Rewrite the lines from the one containing "971x549 pixels. At" to the one containing "coord(668,235)", swapping "response" for "output" and changing nothing else. Return only those lines and leave out the pictures.

ENTRIES SUPPLIED:

════════════════

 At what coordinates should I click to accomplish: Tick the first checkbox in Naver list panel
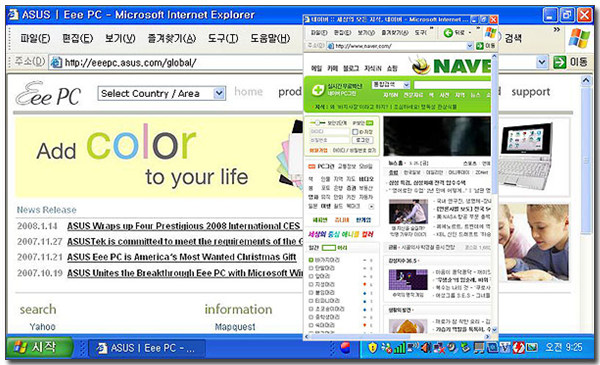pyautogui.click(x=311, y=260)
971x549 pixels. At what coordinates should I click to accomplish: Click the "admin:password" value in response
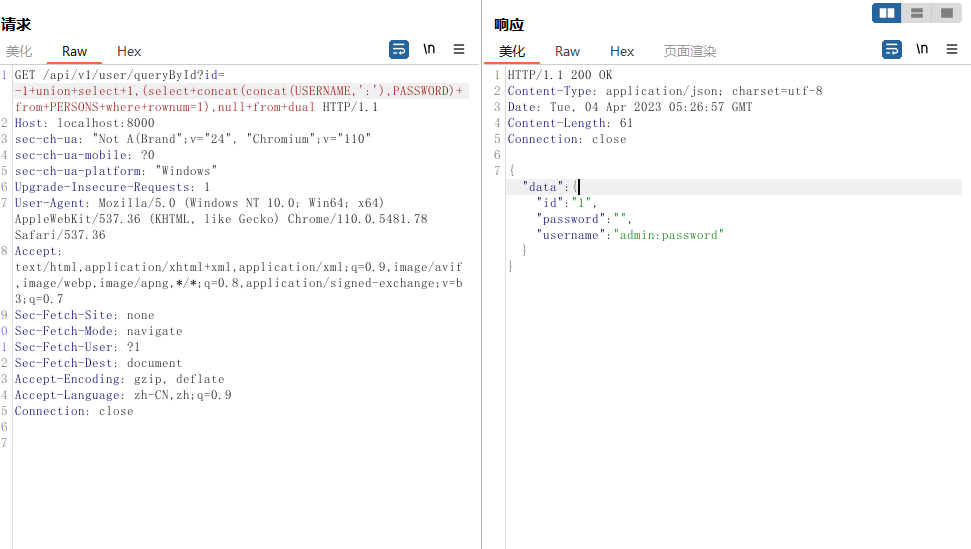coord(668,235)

════════════════

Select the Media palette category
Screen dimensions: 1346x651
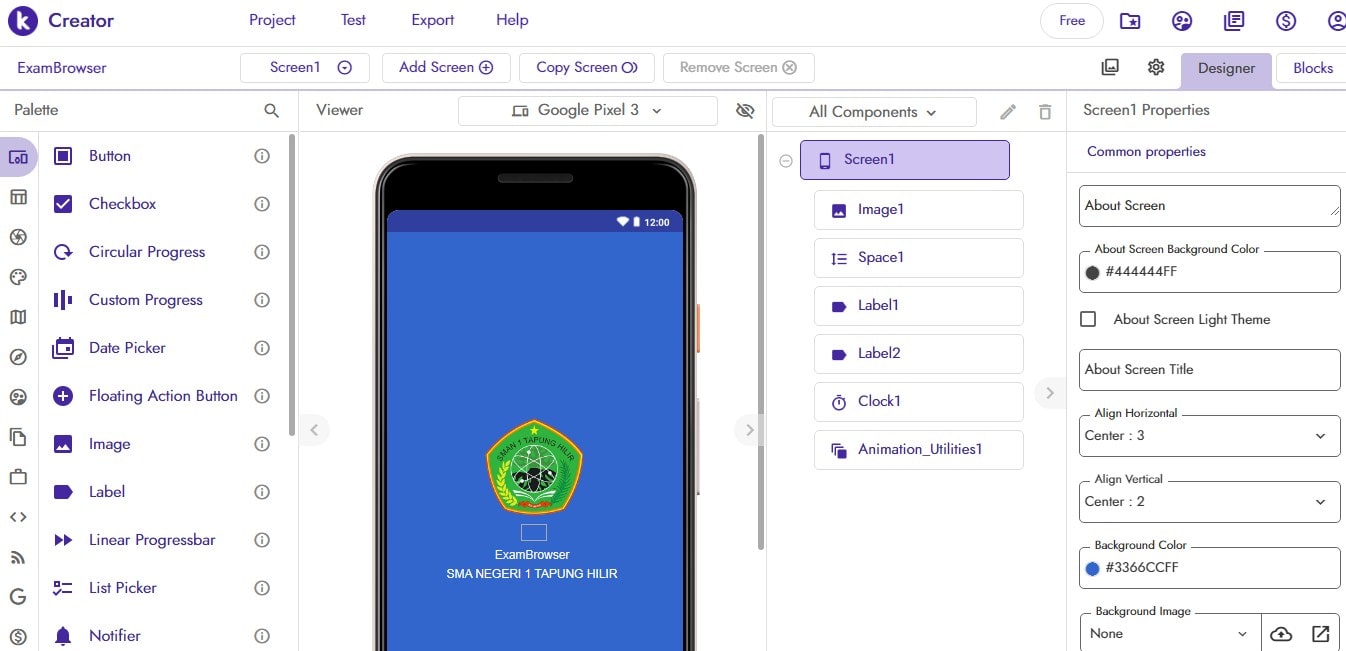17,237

════════════════

RIGHT ANSWER:
971x549 pixels. At what coordinates should I click to accomplish: Click the "admin:password" value in output
coord(668,235)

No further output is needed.